### Entries supplied
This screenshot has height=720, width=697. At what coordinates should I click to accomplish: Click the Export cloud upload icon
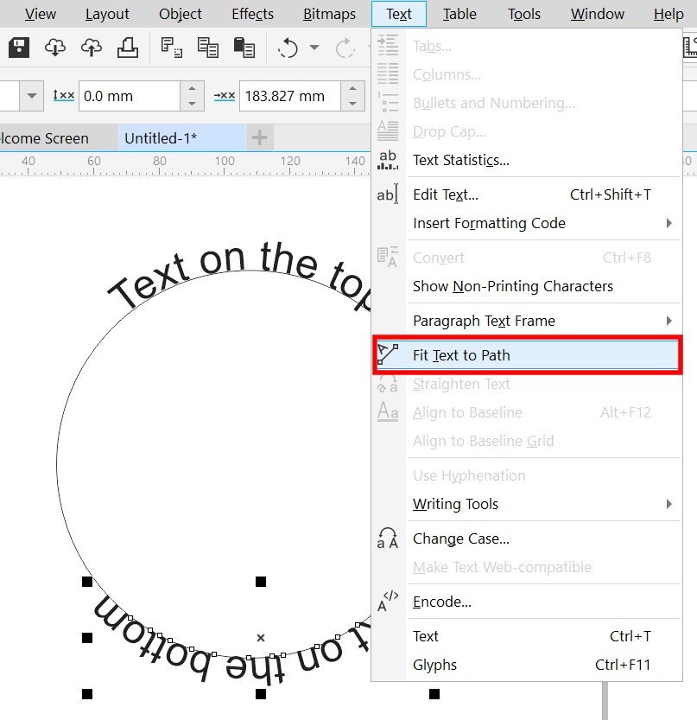point(91,48)
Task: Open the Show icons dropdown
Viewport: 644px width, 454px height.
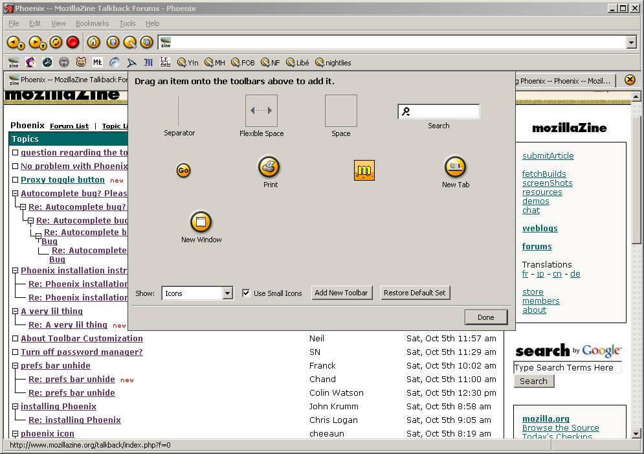Action: point(227,293)
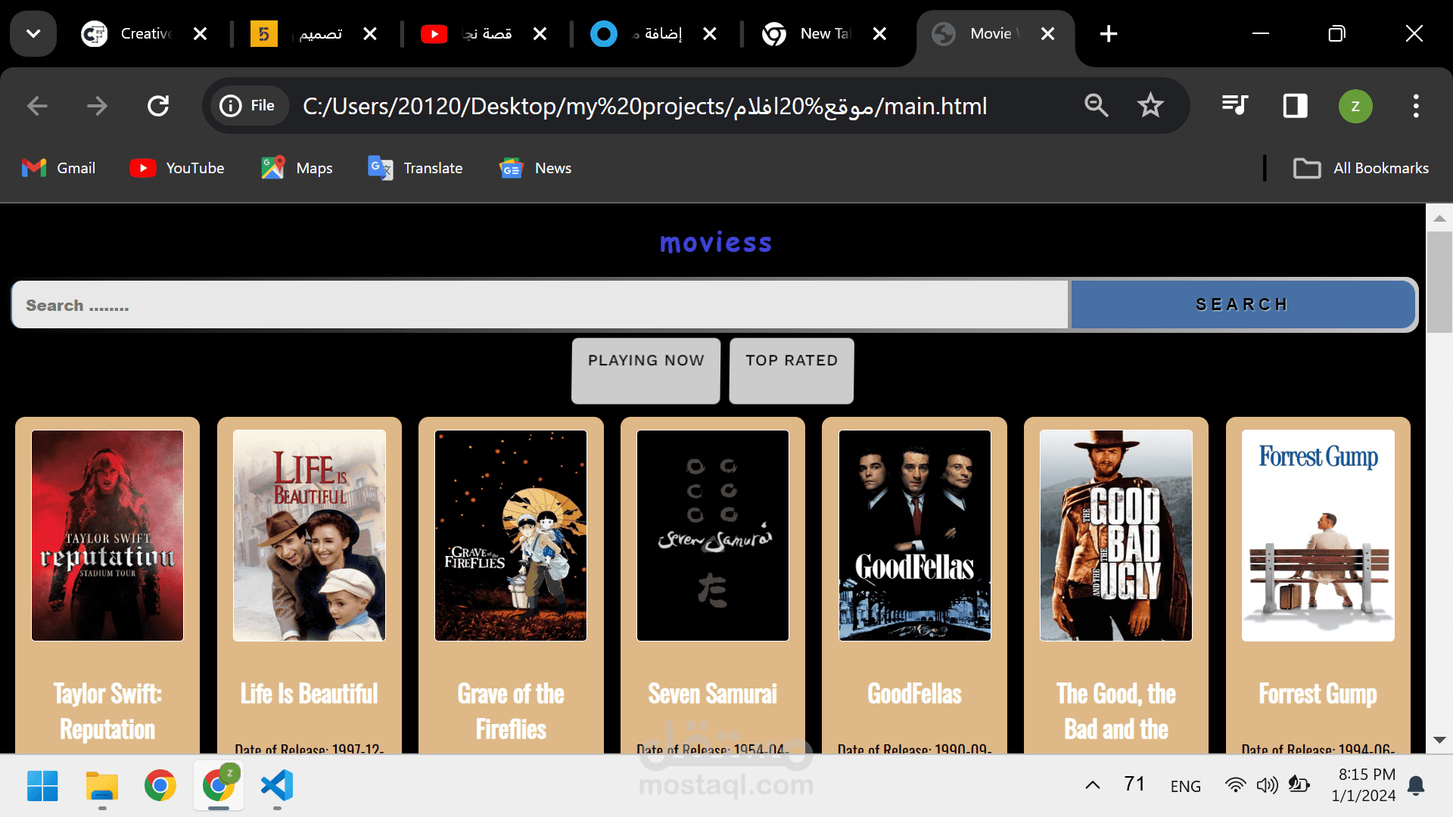
Task: Click the page vertical scrollbar thumb
Action: click(1439, 281)
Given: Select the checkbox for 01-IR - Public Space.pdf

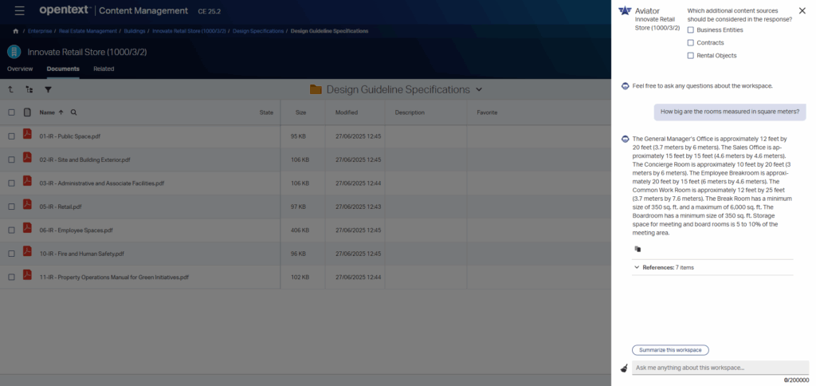Looking at the screenshot, I should 11,136.
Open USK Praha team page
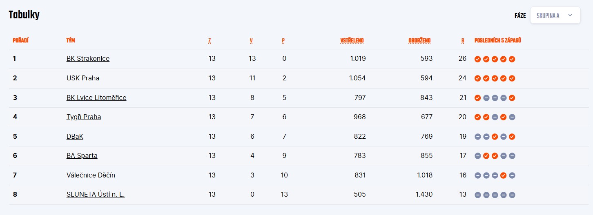The image size is (593, 215). click(83, 78)
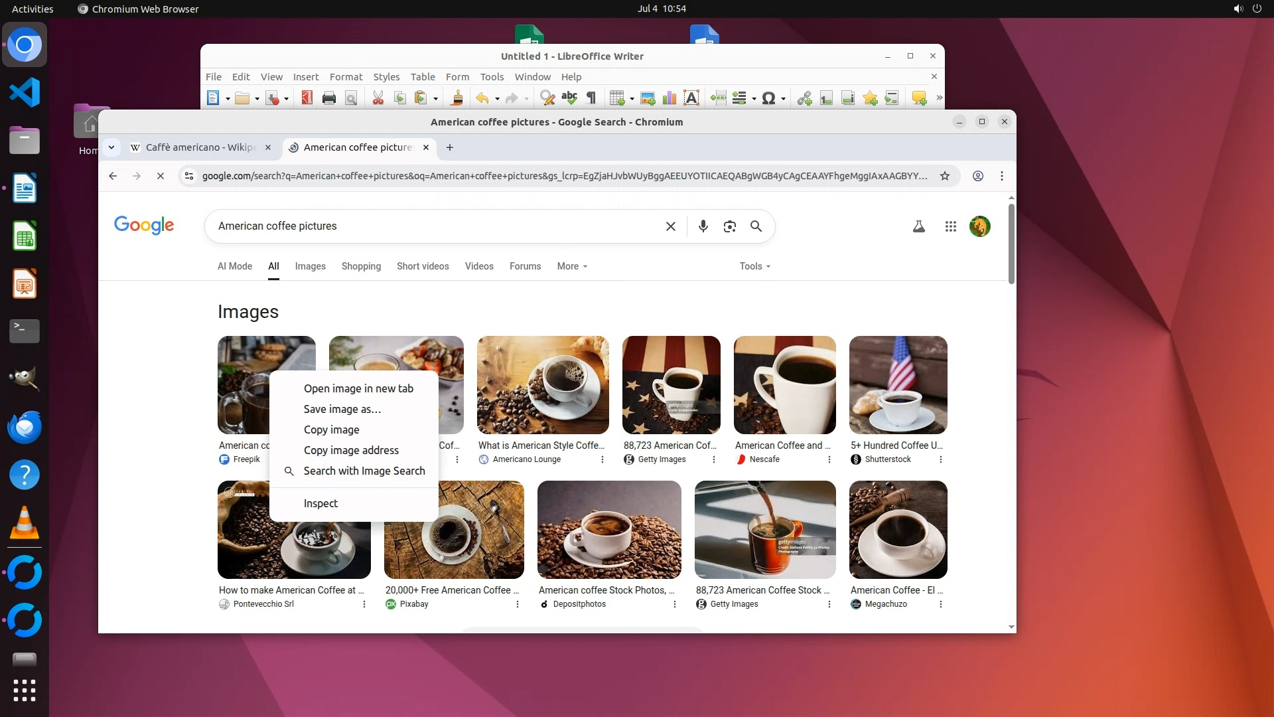Open VLC from the dock
Image resolution: width=1274 pixels, height=717 pixels.
pos(25,523)
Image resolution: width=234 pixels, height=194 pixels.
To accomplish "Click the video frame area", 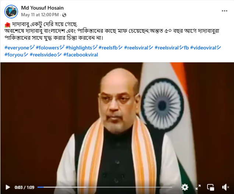I will [x=117, y=123].
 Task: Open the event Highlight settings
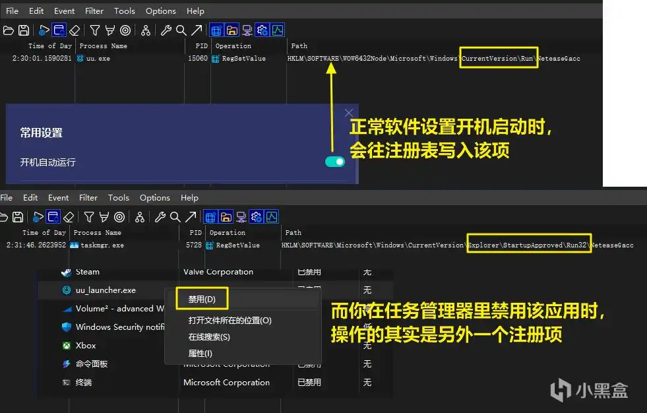tap(110, 30)
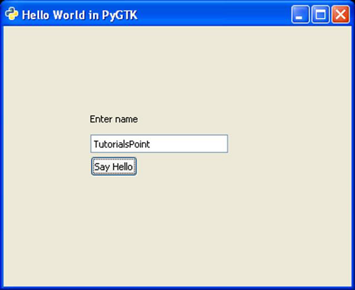Place cursor before "TutorialsPoint" in the entry
This screenshot has height=290, width=355.
pos(93,144)
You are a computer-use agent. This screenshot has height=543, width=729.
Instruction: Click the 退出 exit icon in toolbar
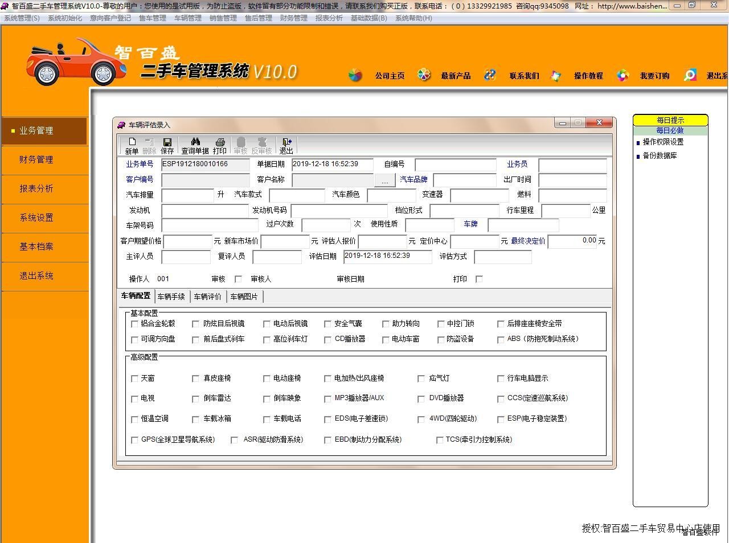pyautogui.click(x=286, y=142)
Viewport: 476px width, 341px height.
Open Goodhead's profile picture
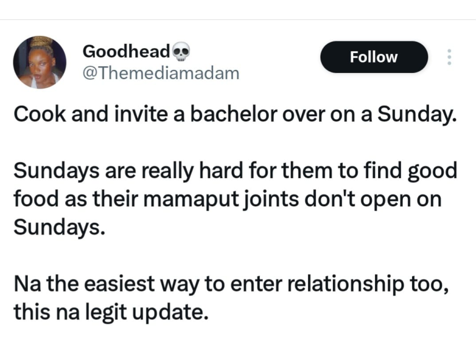point(40,63)
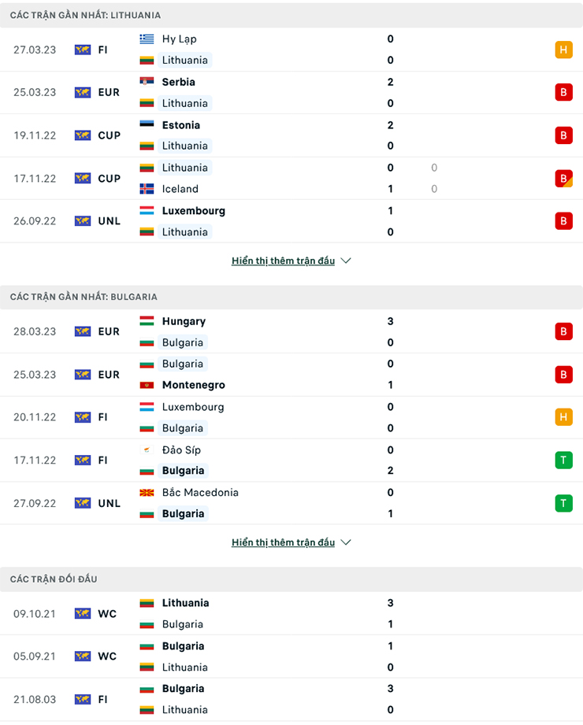Click the Hungary vs Bulgaria match date 28.03.23
Viewport: 583px width, 725px height.
click(35, 331)
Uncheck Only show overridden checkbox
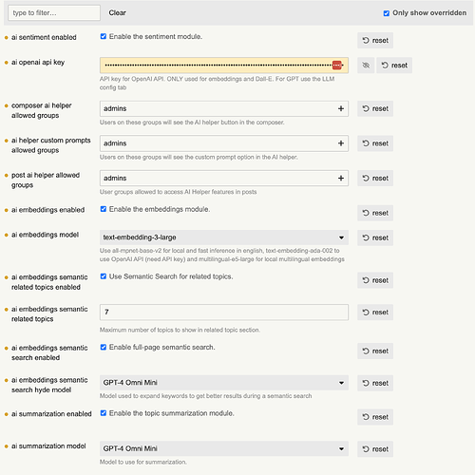Viewport: 475px width, 475px height. click(387, 13)
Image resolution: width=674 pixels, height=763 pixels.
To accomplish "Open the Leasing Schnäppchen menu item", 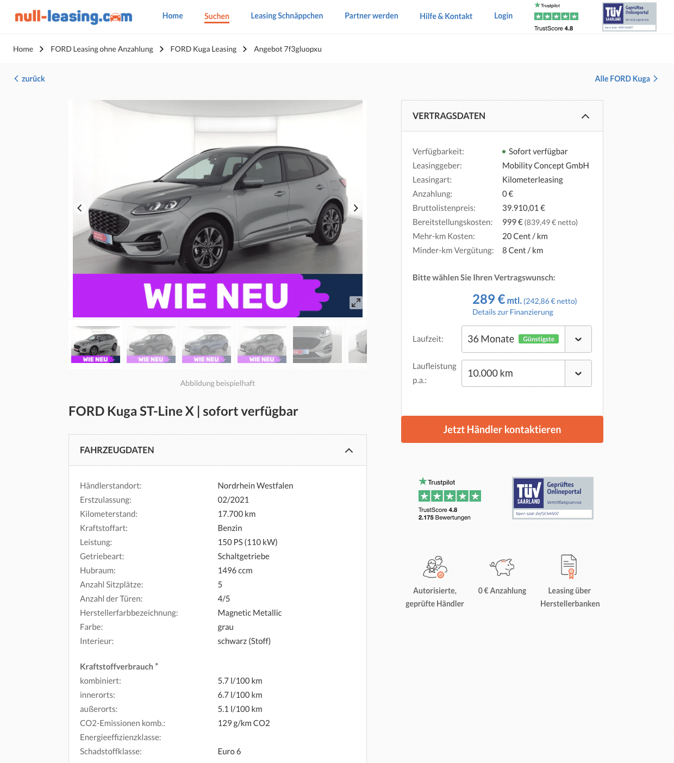I will click(287, 16).
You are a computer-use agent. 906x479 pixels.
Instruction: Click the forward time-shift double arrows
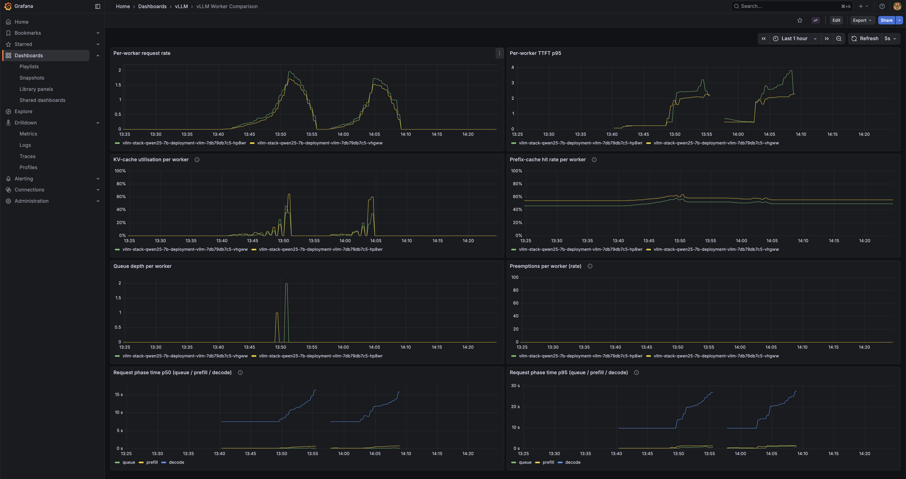(x=827, y=38)
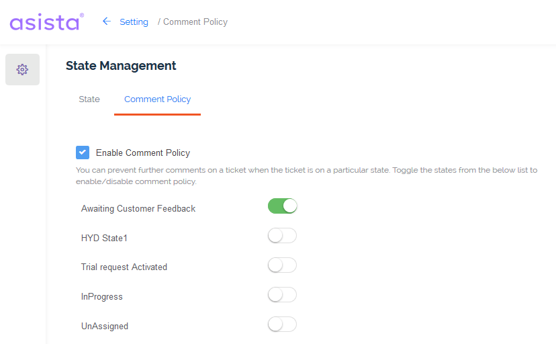The height and width of the screenshot is (344, 556).
Task: Enable the InProgress toggle switch
Action: click(x=282, y=295)
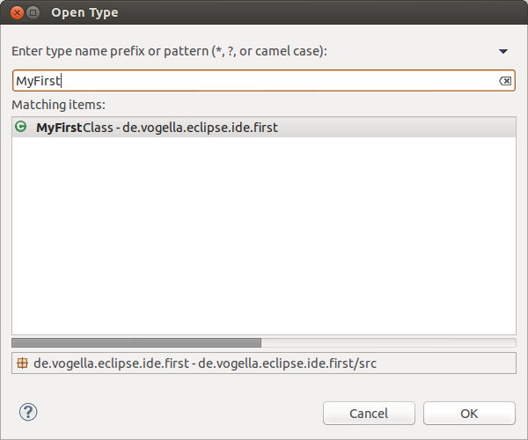Click the de.vogella.eclipse.ide.first/src path in status line

click(287, 363)
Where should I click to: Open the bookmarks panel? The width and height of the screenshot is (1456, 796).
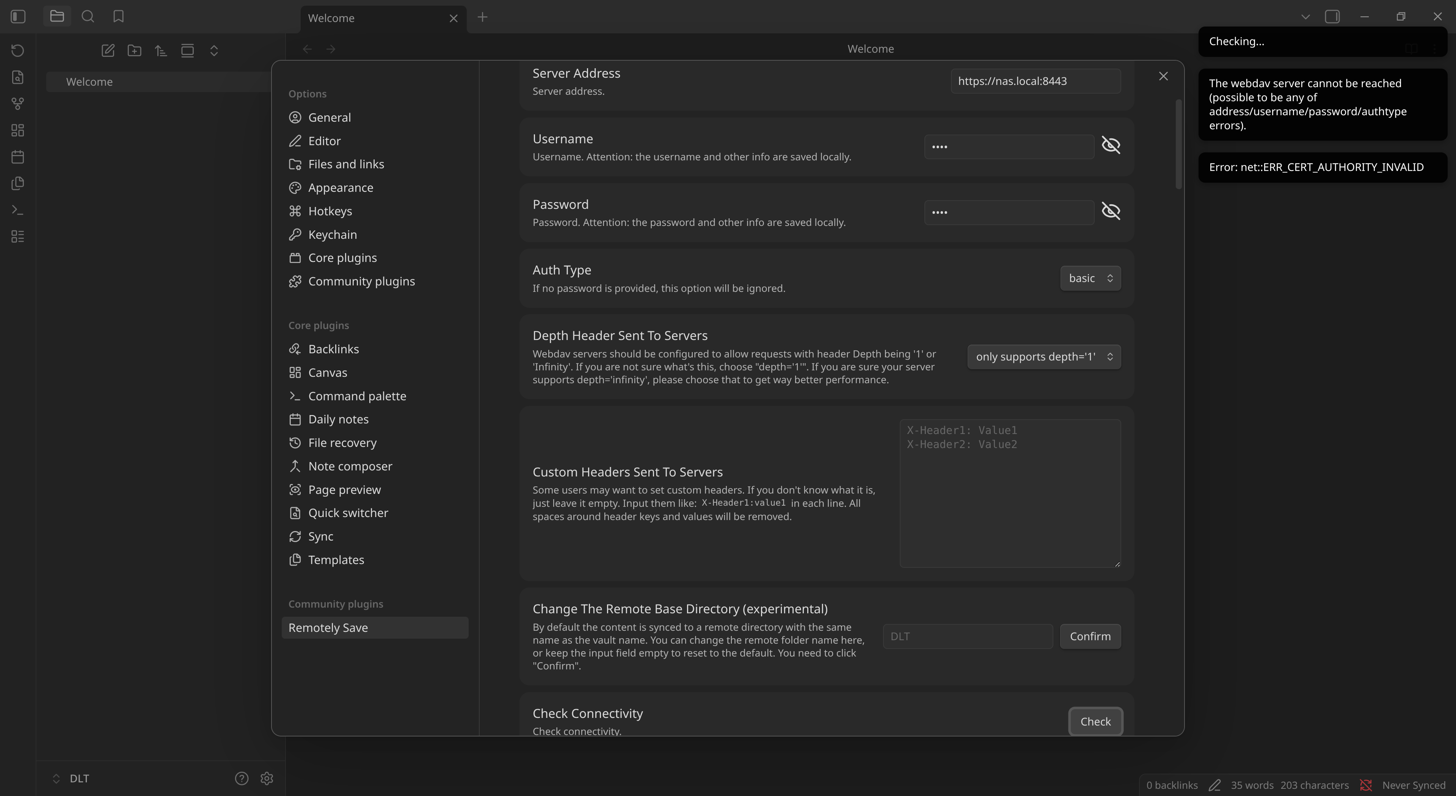click(x=118, y=16)
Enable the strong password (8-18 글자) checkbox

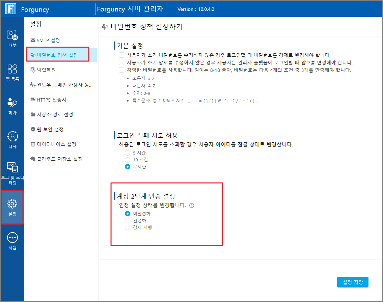coord(121,70)
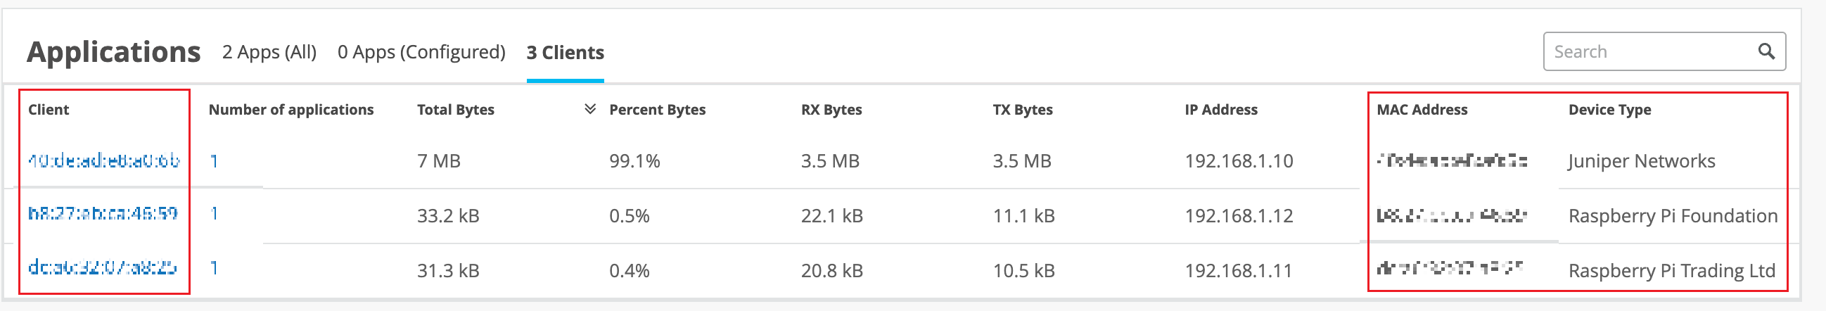Viewport: 1826px width, 311px height.
Task: Click the IP Address column header
Action: click(x=1221, y=110)
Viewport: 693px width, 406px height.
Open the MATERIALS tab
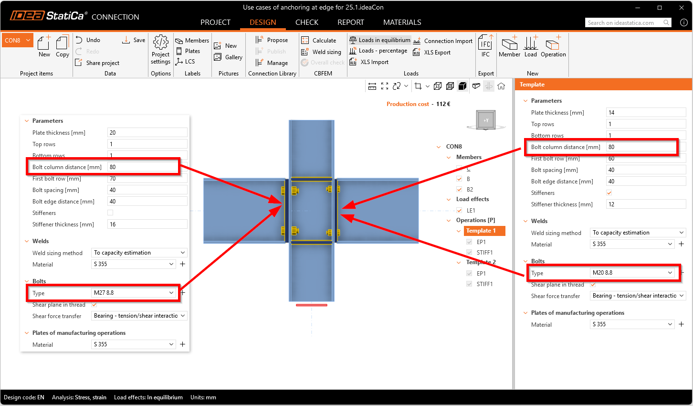click(x=402, y=22)
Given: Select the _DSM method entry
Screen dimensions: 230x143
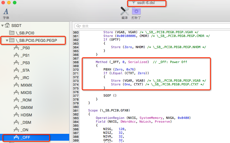Looking at the screenshot, I should (26, 122).
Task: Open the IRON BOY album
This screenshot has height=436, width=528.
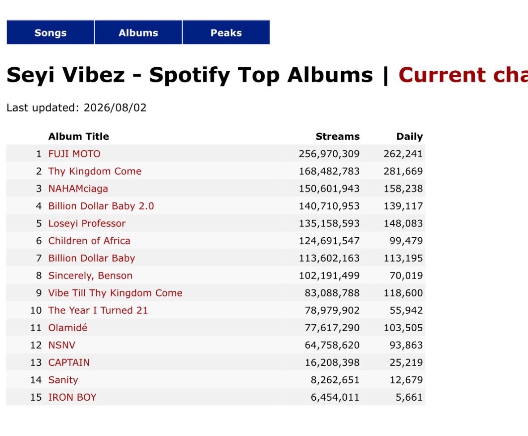Action: [72, 398]
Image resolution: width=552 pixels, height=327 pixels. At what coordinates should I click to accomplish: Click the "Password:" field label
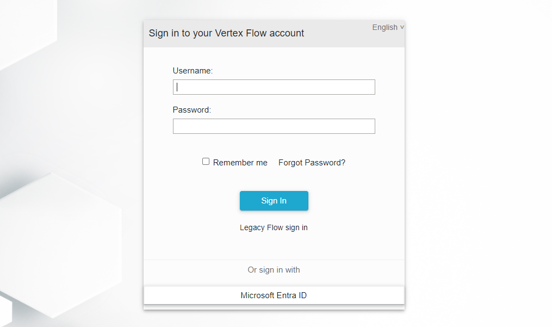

### Task to complete
Copy out the records from their first line through the line containing "Action: click(1439, 281)", with both ends included and the pictures omitted.

### Answer for this exercise
This screenshot has height=720, width=697. At what coordinates should I click to accomplish: Click the Export cloud upload icon
point(91,48)
Task: Open the Show icons dropdown
Viewport: 644px width, 454px height.
Action: point(227,293)
Task: Click the page vertical scrollbar thumb
Action: click(1439, 281)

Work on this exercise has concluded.